## ABOUT THIS EXERCISE
What needs reproducing is the run of lines in the data below starting at the line with "Given: Select Amplitude of 250 Hz on finger" and ending at the line with "Viewport: 639px width, 395px height.", both ends included. Copy it exactly, without pictures, and add nothing.

(Stored data entries)
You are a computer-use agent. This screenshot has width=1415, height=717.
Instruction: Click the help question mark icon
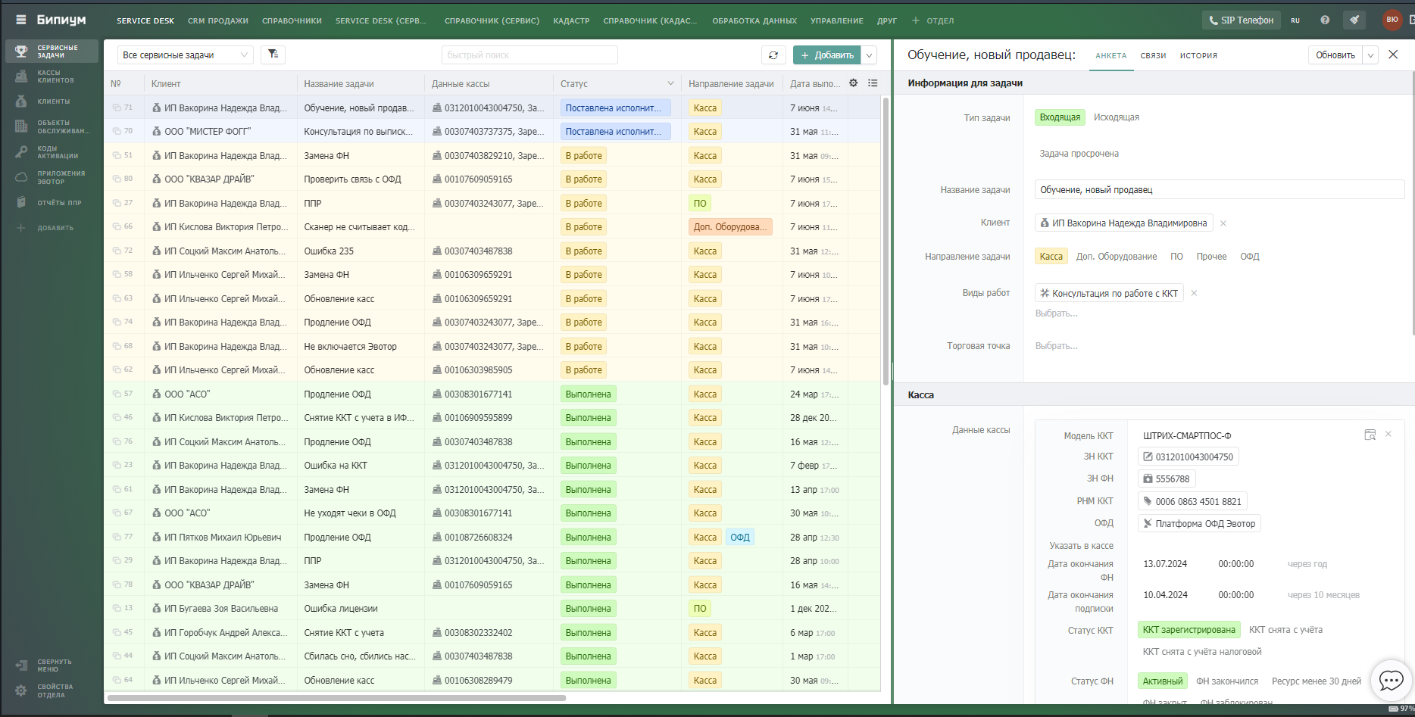coord(1325,20)
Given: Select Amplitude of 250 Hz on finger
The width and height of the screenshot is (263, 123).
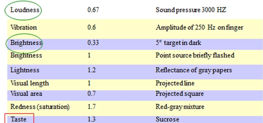Looking at the screenshot, I should tap(199, 27).
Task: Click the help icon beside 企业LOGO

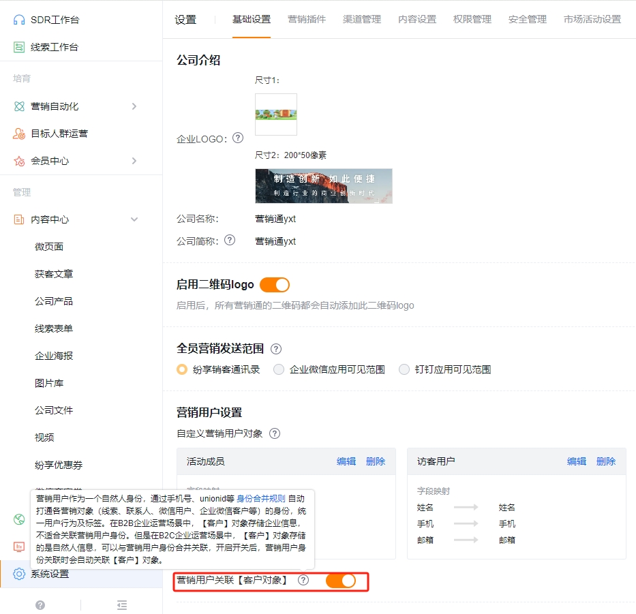Action: (x=237, y=138)
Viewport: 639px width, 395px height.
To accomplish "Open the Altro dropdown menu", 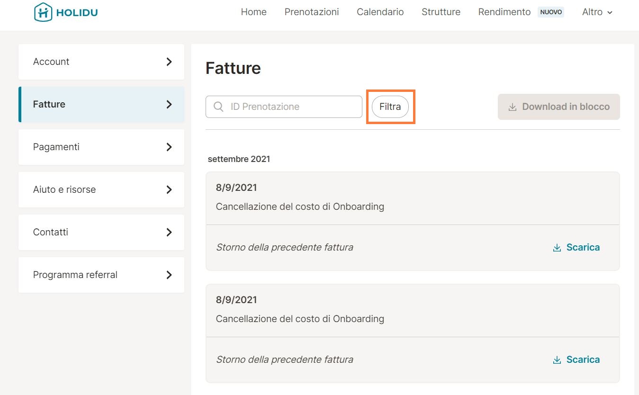I will [597, 12].
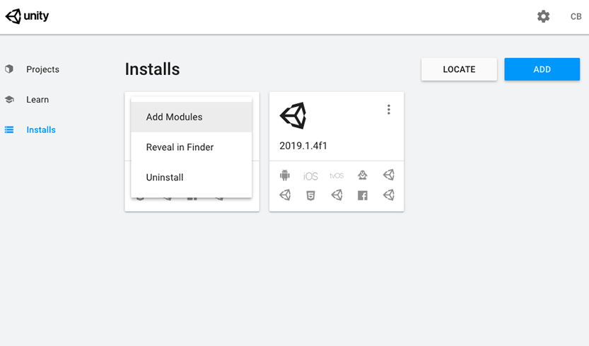Choose Add Modules from the menu
Image resolution: width=589 pixels, height=346 pixels.
point(174,117)
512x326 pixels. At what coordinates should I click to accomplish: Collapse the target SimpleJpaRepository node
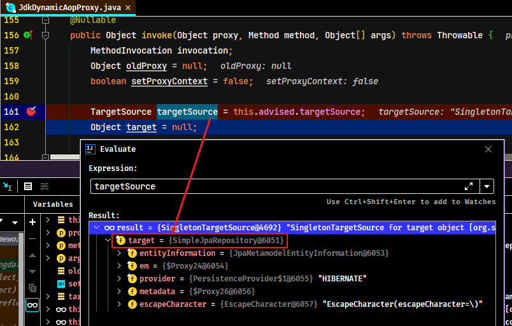108,241
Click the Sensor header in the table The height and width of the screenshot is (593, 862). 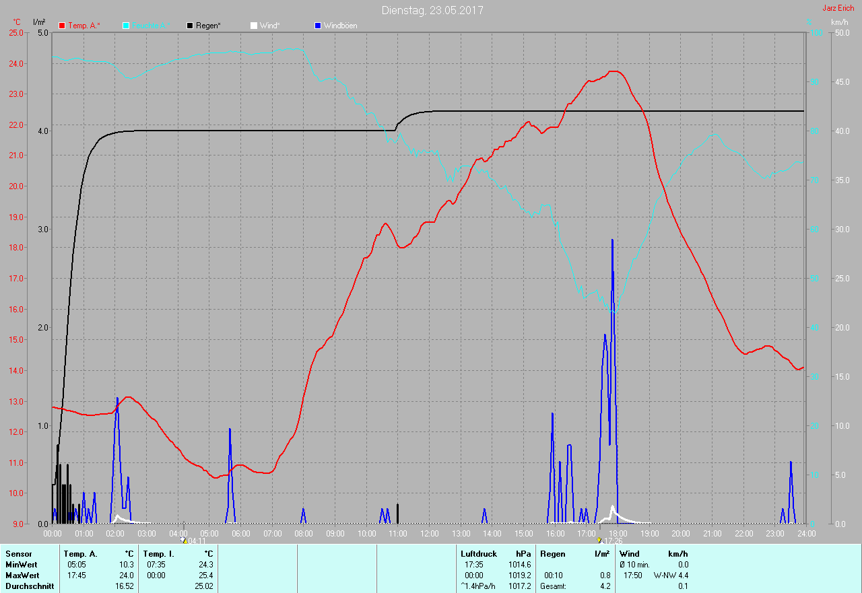coord(18,554)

## RESULT OF THE EXERCISE
Given: Select Amplitude of 250 Hz on finger
The width and height of the screenshot is (263, 123).
Looking at the screenshot, I should tap(199, 27).
Task: Click the help icon beside 企业LOGO

Action: (x=237, y=138)
Viewport: 639px width, 395px height.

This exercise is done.